I felt a rushing euphoria, I laughed at everything, I danced around with a fizzy, frenetic energy. I lost my appetite and took up smoking. I left my house share, despite having nowhere to go, because I was increasingly running into conflict with the people I was living with (with everyone, actually).

"An episode of low mood led to me being diagnosed with major depression. I didn’t think to mention the weeks of high mood and sleeplessness that had me bouncing on the bed at 4am – I’d felt great, so what was the problem, right? I didn’t know then that I was suffering from bipolar disorder."

Fox

I was spending money like water and making bizarre decisions. In the midst of sofa-surfing, I spent the last of my money checking into a luxury hotel for a week. I spent the week holed away in my room drawing endless pictures of black holes.

Oh yes – about that: I’d proven something about the nature of black holes. Odd, given that I know little about physics.
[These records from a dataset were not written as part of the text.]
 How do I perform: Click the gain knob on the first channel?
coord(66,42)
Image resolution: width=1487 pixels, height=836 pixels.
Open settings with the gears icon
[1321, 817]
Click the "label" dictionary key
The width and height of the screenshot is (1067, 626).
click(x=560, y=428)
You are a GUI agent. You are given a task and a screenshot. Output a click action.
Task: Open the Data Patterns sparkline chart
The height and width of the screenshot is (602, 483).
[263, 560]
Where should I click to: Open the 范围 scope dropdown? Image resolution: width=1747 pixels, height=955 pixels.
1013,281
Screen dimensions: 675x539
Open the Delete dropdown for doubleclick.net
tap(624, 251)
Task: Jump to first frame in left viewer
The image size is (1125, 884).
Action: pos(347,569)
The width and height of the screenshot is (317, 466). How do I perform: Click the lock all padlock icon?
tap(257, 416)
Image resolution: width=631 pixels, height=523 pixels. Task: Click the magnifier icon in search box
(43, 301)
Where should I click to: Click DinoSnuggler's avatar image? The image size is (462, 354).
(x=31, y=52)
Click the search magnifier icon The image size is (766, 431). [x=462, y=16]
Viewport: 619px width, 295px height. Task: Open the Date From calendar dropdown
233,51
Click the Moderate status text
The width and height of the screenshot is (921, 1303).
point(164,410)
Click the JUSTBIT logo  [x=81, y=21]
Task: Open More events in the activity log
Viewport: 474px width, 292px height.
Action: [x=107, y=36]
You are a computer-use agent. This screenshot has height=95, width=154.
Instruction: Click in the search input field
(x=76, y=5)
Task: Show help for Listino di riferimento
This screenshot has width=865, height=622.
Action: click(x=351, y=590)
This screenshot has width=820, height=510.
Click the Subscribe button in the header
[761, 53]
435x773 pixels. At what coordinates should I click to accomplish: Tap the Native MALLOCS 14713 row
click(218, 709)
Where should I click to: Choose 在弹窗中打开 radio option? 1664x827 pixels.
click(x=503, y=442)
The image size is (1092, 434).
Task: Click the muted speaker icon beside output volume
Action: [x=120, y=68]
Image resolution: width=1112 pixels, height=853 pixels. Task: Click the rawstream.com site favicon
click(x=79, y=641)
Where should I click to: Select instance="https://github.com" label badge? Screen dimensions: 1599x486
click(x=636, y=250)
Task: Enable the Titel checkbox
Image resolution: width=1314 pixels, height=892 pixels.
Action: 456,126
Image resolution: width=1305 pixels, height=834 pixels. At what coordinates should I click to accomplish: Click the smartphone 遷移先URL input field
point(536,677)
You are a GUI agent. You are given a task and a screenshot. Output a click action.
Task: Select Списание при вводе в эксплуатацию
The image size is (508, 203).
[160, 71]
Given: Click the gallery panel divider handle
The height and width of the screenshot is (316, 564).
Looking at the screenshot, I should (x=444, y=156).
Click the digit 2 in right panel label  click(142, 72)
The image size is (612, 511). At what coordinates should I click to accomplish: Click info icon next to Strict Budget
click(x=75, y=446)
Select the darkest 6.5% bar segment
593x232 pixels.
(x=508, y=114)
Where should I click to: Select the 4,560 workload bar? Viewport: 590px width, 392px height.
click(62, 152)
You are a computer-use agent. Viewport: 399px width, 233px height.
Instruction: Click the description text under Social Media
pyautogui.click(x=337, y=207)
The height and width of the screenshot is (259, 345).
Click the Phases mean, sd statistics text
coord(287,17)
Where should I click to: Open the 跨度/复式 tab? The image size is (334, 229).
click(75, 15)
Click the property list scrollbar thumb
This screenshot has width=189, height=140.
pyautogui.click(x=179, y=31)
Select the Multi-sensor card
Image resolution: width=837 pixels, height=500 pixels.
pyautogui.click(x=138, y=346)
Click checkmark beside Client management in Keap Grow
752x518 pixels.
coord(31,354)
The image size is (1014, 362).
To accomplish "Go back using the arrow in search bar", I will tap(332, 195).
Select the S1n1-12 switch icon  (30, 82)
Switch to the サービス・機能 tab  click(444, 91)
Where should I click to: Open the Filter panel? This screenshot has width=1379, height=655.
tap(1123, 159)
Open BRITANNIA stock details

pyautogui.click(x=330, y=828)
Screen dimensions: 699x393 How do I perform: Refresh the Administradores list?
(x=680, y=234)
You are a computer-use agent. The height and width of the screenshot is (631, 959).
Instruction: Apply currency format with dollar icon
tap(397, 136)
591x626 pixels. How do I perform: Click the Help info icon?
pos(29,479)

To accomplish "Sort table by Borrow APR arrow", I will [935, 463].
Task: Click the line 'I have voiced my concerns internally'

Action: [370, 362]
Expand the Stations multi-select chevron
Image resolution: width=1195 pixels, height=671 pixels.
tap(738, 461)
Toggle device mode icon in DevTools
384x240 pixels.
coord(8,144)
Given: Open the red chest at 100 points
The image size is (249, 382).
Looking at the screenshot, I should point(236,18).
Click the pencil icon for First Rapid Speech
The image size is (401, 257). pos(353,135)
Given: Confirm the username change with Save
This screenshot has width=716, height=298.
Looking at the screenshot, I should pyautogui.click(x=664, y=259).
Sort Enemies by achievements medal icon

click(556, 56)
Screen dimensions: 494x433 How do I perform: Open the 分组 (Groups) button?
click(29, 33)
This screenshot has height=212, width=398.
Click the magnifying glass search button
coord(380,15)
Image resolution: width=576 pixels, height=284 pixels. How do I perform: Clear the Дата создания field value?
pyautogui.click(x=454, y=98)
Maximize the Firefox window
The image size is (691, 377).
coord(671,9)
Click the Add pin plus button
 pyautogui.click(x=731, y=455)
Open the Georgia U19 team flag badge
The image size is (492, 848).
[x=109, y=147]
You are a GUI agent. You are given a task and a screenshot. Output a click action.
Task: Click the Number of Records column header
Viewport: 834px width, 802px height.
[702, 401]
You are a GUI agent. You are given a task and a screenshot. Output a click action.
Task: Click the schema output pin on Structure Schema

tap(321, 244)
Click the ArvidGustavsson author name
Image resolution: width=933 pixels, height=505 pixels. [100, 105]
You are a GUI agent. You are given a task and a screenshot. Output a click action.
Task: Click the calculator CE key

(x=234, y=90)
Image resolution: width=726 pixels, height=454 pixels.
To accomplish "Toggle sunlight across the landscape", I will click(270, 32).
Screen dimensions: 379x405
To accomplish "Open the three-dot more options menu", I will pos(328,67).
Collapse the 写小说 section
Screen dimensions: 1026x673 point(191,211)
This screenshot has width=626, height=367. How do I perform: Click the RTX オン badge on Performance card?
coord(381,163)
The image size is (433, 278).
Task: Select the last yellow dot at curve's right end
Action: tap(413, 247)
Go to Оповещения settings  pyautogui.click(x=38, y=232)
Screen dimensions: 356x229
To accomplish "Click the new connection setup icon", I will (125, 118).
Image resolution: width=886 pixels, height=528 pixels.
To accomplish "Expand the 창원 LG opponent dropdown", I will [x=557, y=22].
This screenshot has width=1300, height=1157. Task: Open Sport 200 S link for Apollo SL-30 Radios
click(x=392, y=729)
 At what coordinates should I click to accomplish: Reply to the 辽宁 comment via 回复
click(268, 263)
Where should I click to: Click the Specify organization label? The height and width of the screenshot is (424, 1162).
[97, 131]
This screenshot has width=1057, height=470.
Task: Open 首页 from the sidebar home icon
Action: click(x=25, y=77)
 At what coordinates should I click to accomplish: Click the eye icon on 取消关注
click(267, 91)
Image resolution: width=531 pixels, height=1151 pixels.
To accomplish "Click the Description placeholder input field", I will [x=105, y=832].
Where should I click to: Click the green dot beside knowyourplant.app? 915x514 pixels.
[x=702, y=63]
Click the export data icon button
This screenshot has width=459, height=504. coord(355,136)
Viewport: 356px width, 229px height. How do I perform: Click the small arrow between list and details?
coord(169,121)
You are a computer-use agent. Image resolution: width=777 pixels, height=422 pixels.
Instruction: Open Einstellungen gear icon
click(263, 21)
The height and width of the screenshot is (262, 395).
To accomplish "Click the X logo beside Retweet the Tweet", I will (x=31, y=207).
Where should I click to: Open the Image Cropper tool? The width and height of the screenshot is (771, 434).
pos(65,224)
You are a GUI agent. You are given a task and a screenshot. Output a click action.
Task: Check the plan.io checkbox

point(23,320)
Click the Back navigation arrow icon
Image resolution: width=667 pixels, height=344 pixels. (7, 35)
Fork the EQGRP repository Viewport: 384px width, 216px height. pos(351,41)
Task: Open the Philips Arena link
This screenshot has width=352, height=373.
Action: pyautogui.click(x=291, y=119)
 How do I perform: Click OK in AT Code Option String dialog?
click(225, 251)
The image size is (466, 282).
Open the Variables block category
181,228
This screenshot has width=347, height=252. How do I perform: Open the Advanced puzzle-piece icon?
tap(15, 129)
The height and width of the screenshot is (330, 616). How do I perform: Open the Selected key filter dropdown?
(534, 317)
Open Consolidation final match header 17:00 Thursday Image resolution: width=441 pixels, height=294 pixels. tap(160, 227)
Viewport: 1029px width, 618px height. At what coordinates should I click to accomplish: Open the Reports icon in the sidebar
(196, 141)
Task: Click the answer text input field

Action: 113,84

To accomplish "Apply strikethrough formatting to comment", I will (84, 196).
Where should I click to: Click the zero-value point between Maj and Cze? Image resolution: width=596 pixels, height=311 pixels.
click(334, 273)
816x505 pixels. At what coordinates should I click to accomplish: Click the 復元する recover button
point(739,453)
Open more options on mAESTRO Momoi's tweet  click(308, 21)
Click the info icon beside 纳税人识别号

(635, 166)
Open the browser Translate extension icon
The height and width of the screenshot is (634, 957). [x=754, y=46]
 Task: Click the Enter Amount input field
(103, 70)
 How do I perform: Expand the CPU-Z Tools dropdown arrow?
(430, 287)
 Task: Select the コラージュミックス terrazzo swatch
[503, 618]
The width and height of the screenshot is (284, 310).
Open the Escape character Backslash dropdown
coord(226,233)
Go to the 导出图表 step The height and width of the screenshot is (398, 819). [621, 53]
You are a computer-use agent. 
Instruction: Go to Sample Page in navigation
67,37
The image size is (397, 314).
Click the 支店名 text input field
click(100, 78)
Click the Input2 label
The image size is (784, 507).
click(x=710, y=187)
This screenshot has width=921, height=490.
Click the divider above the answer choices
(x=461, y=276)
But who needs formal training when you can hear the stars sing?

And another strange thing was happening: coded messages from MI6 began arriving through my headphones via the lyrics of songs by the Village People. I don’t even like the Village People.

By this point, the rushing euphoria I had felt was mixed with terror and horror: I was, at some level, aware that none of this made any sense. Psychosis is Janus-faced, one pair of eyes on reality and the other on – another world entirely.

And both worlds were increasingly frightening: in the real world, I knew there was something seriously wrong and was terrified that I was losing my mind. In my other life, the enemy agents had bugged my phone, which I threw away, and MI6 warned me via the weather forecast that further trouble was coming in like a big black cumulonimbus. I peeped around curtains waiting for the men in the long black car in the car park to come and get me….

From depression to bipolar diagnosis

This manic episode led to me being diagnosed with bipolar disorder. It took nine years for me to be diagnosed with bipolar after first seeing my GP about depression. Unfortunately, this delay is typical. According to a survey by Bipolar UK, it takes an average of nine-and-a-half years for a diagnosis of bipolar to be made after first telling a clinician about any symptoms. Survey participants cited two principal reasons for this delay: misdiagnosis and failure to report hypomanic symptoms.

If you think you might be experiencing symptoms of bipolar disorder, it is crucial to see your doctor so that you can receive an appropriate diagnosis and medication regime.

Because there is hope. Since being diagnosed and put on more appropriate medication, I have experienced a stability and a happiness that I didn’t think were possible for me. I am now volunteering again, having not worked in several years due to my mental health, and it feels so good to embrace recovery and all the opportunities it brings.

For me, staying well involves a combination of medication, therapy and self-care. Making sure I get enough sleep, not taking on too much stress, taking time to do gentle exercise – these things all help to keep me well. Reaching out for support from professionals, or from friends and family, is crucial. Depression and mania can both feel very isolating; but there is help available.

In his song, That’s life, Frank Sinatra sings of life’s ups and downs: “That’s life, / That’s what all the people say, / You’re riding high in April, / Shot down in May”. Perhaps as someone with bipolar disorder I identify with that lyric more than average. But I am slowly learning to trust that, with the right support, I can navigate the highs and lows I experience.